The truthiness of Te Kotahitanga and “Haven’t got a clue syndrome” in Art Galleries
An independent audit of the Te Kotahitanga project - - "a research initiative commissioned in 2000 by the Ministry of Education under Te Tere Auraki and developed by the Māori Education Research Institute, School of Education, University of Waikato, and Poutama Pounamu Research and Development Centre" - is damning.
The “initiative developed to improve teaching strategies and the effectiveness of teachers to increase the engagement and academic achievement of Māori students within mainstream secondary schools” is exposed as having fundamental flaws in the data collection and in the project’s underlying assumptions which casts doubt on the truthiness of everything we have been reading valorising the projects design and outcomes in the Education Gazette and Te Mana Kōrero:
Nothing but positive spin offs for Tony (PDF, 180kb)
Project a "win-win" for teachers and students (PDF, 249kb)
The questions I’d like to ask are
How could a school of education at a New Zealand University design a research programme that fails to address such simple measures of reliability and validity in research design?
How could the Ministry of Education fail to pick up these research design flaws that have encouraged the conflation of opinion with fact for seven years?
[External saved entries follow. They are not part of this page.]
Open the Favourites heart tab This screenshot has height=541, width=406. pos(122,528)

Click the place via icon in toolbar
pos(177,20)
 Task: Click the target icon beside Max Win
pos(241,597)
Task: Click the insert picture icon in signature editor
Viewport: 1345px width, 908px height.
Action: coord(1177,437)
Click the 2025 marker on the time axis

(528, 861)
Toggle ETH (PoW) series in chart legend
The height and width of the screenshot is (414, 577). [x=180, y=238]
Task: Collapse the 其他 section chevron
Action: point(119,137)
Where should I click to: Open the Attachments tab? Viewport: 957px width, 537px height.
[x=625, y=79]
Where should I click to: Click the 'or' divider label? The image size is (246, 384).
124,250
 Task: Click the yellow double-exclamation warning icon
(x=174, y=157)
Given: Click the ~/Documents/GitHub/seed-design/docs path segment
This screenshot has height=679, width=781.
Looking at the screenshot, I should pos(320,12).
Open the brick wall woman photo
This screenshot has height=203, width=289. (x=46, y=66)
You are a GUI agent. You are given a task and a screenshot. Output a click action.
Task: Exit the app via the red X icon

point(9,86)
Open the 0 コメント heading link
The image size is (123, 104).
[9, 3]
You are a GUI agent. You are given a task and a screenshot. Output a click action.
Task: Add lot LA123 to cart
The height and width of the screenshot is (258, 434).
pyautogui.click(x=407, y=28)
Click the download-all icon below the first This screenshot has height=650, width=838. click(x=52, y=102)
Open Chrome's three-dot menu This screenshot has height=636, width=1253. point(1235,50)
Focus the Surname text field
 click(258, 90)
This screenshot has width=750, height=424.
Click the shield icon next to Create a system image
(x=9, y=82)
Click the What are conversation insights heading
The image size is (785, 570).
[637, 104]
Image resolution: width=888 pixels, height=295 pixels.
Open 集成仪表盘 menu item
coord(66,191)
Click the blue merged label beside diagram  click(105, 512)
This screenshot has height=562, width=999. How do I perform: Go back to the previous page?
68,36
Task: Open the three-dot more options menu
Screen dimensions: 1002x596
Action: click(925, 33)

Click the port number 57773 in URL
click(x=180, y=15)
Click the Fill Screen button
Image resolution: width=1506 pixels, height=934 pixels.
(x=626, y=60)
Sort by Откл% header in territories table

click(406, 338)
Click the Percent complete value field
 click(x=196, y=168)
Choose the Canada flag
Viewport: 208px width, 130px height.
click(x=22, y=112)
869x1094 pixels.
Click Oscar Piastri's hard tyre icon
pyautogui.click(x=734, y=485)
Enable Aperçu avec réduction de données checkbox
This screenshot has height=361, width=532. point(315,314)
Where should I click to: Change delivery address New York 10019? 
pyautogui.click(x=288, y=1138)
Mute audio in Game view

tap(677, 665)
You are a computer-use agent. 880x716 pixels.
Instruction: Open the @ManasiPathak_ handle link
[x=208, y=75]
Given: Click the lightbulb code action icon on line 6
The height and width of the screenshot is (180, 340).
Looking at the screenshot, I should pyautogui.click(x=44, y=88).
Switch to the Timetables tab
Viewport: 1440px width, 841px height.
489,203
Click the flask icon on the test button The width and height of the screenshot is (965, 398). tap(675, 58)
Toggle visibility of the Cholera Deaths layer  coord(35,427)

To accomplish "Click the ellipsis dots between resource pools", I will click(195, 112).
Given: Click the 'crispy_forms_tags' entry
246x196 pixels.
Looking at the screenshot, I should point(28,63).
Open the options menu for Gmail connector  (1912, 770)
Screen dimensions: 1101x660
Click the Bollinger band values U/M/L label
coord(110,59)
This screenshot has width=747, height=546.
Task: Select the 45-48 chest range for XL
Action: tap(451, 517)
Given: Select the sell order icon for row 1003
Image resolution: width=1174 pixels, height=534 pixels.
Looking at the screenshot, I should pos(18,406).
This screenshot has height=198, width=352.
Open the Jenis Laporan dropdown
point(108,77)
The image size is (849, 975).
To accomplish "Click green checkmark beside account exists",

Perhaps the answer lies in the areas of concern (p6) with respect to tertiary research in New Zealand identified by Adrienne Alton Lees in Iterative Best Evidence Synthesis:Strengthening Research, Policy and Practice Links to Improve Outcomes 4th Annual Policy Conference: Policy Evolution 29 March, 2006
Despite this optimism for the future, the need for R & D to improve practice for diverse learners is pressing, and there are areas of concern. These are:
• the uneven distribution of the excellent researchers across tertiary institutions;
• much of the quality research may not be oriented towards R & D (only a proportion of the available quality research focuses on improving educational practice which is small subset of the wide-ranging interests of academics in education);
• the relatively low prevalence of quality research in some teacher education institutions,
• research quality in New Zealand education was assessed as lowest in teacher education, e-learning and curriculum (with the exception of mathematics and science); and
• undermined social capital in the form of networks and relationships fostering trust and reciprocity in New Zealand educational research was identified as a national weakness in the OECD Review (2001)16.
Perhaps the answer is in our predilection for dogma and myth in educational initiative in education in New Zealand – elaborated upon in an opinion piece from Dr John Langley, Dean of Education at Auckland University, in the New Zealand Herald
"Recent headlines about the effectiveness of Te Kotahitanga highlight this country's failure to realise that successful initiatives in education must be founded on robust evidence and research. For many decades educational practice has been based on dogma, opinion and political agendas, ideas that add up to nothing more than empty slogans and pop psychology."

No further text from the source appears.